Time-convolutionless master equation: Perturbative expansions to arbitrary order and application to quantum dots

TL;DR

This paper develops a perturbative expansion for the time-convolutionless quantum master equation's generator, simplifying calculations of open quantum system dynamics and applying it to quantum dots with coherences.

Contribution

It introduces a recursive, lower-term perturbative expansion for the TCL master equation generator, applicable to systems with coherences, and relates it to a generalized T-matrix.

Findings

Derived a perturbative expansion with fewer terms than ordered-cumulant expansion.

Showed divergence cancellation in the generator, unlike T-matrix rate equations.
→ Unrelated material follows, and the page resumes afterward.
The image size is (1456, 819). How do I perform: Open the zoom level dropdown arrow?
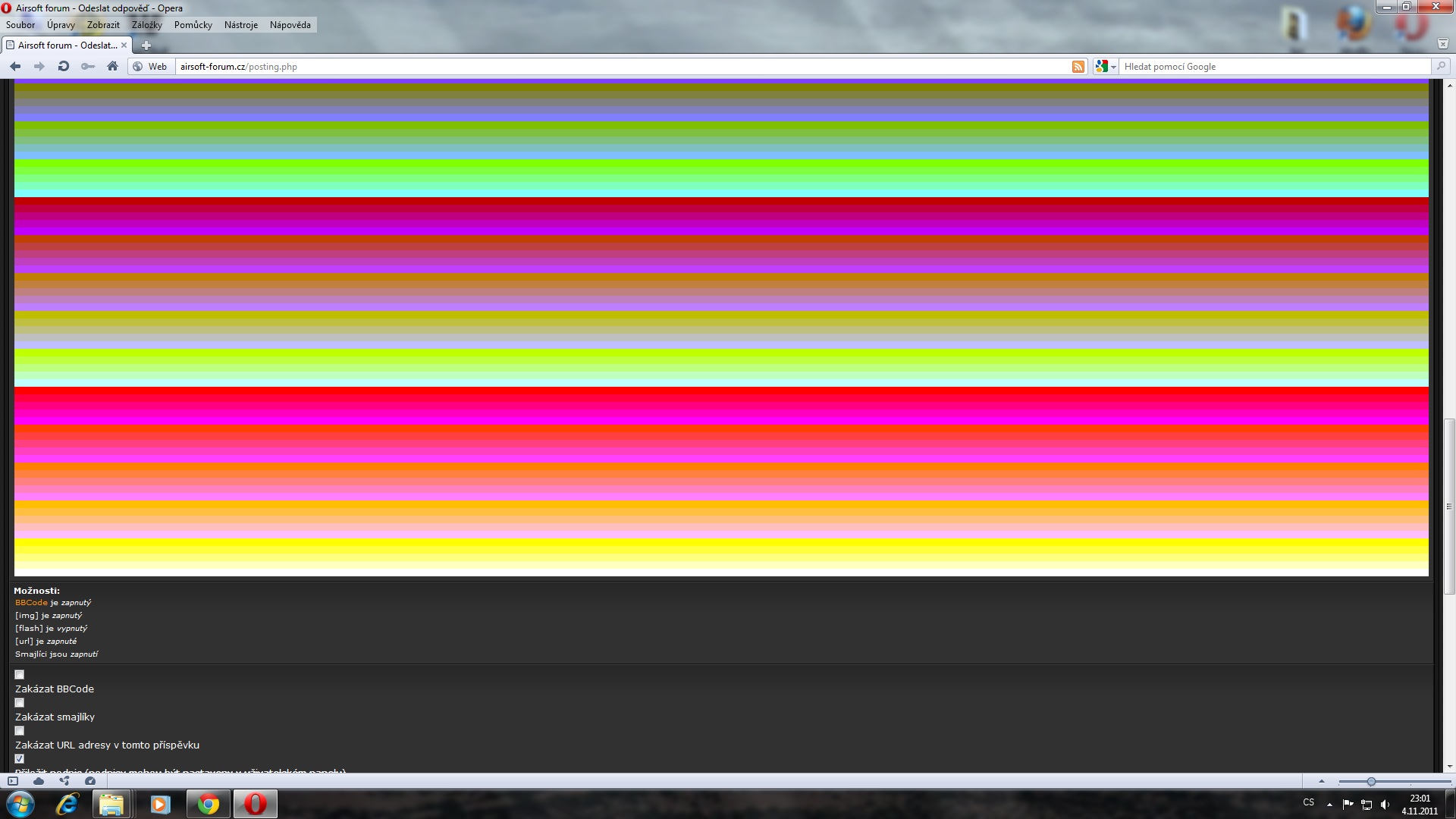[x=1321, y=781]
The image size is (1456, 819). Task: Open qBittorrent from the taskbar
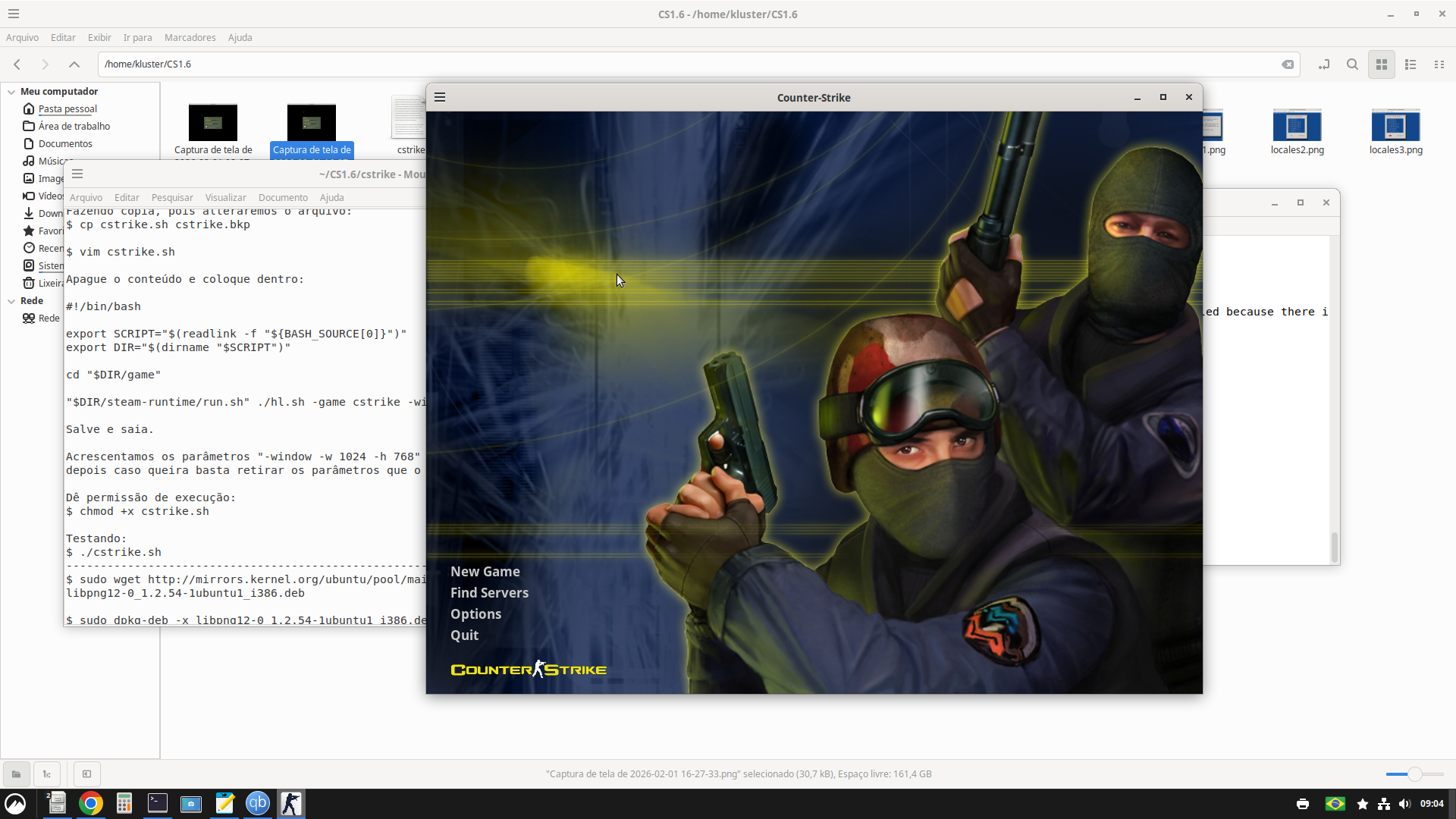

Applied the method to quantum dots, including coherences.

Abstract

The time-convolutionless quantum master equation is an exact description of the nonequilibrium dynamics of open quantum systems, with the advantage of being local in time. We derive a perturbative expansion to arbitrary order in the system-reservoir coupling for its generator, which contains significantly fewer terms than the ordered-cumulant expansion. We show that the derived expansion also admits a simple recursive formulation. The derived series is then used to describe the nonequilibrium dynamics of a quantum dot, including coherences. We find a relation between the generator and a generalization of the $T$-matrix. Even though the $T$-matrix rate equations are plagued by divergences, we show that these cancel order by order in the generator of the time-convolutionless master equation. This generalizes previous work on the time-convolutionless Pauli master equation, which does not include coherences, and lays the ground for possible numerical evaluations and analytical resummations.